On a month-on-month basis, prices increased 0.2% in June, reversing a 0.2% decline in May.
In a note, Topline Securities said that the full year inflation of 4.49% is also well within our expected range of FY25.
The pace of inflation, it said, has come down from an average of 23.41% in FY24 primarily on the back of deflation in housing, water, electricity, gas and fuels of 3.28% — thanks to the fall in electricity prices by 30% (Jun 2025 vs Jun 2024).
The brokerage said that in FY26, it expects inflation to average around 6-7%.
With inflation of 3.59% for June 2025, the real rate clocked in at 650bps, and for FY26 real rate is 400-500bps, significantly higher than Pakistan’s historic average of 200-300bps.
“Any major deviation in commodity prices from current levels may result in a change in inflation estimates,” the note added.
The data comes after the State Bank of Pakistan (SBP) kept its key interest rate unchanged at 11% in June.

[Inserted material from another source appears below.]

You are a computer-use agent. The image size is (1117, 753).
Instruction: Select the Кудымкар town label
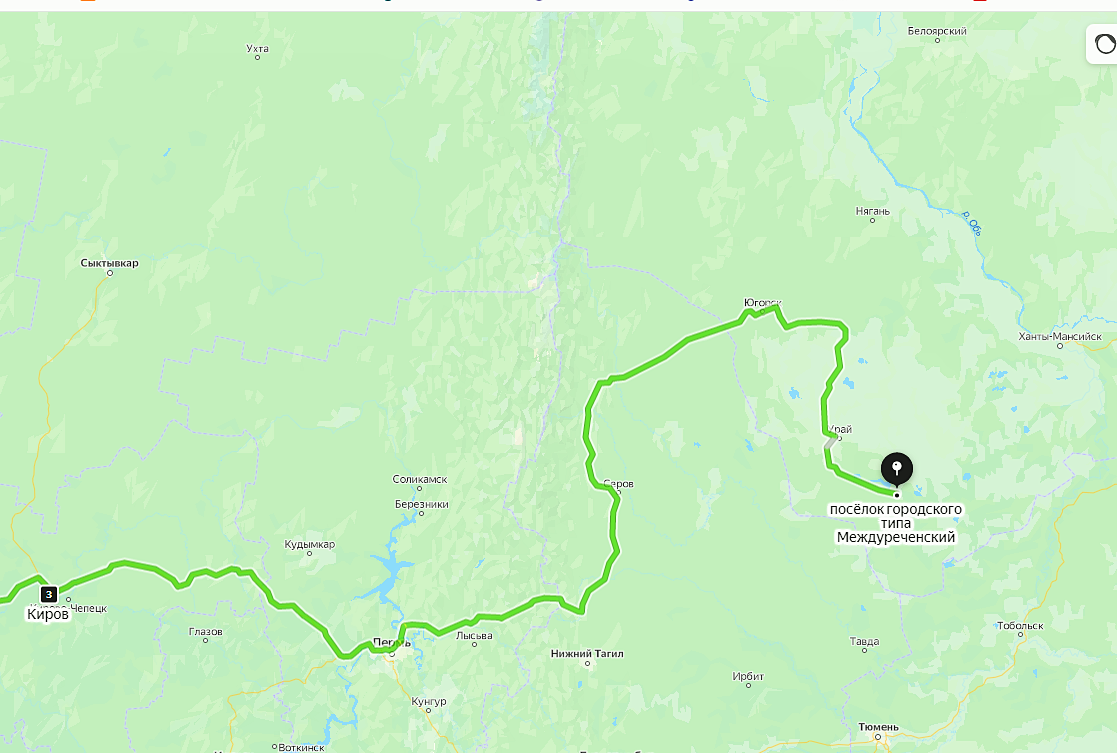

The central bank said in its latest monetary policy statement that inflation was expected to show some near-term volatility but gradually stabilise within the 5% to 7% target range.
The figures also come weeks after Pakistan unveiled its annual budget, which included new revenue measures and subsidy cuts as part of efforts to secure a long-term loan programme from the International Monetary Fund (IMF).
Analysts have warned that higher energy and tax costs could stoke inflation in the second half of the year.
Pakistan Stock Exchange rose 2.3% on the day to close at an all-time high of 128475.7 points, on Tuesday, the first day of the new fiscal year.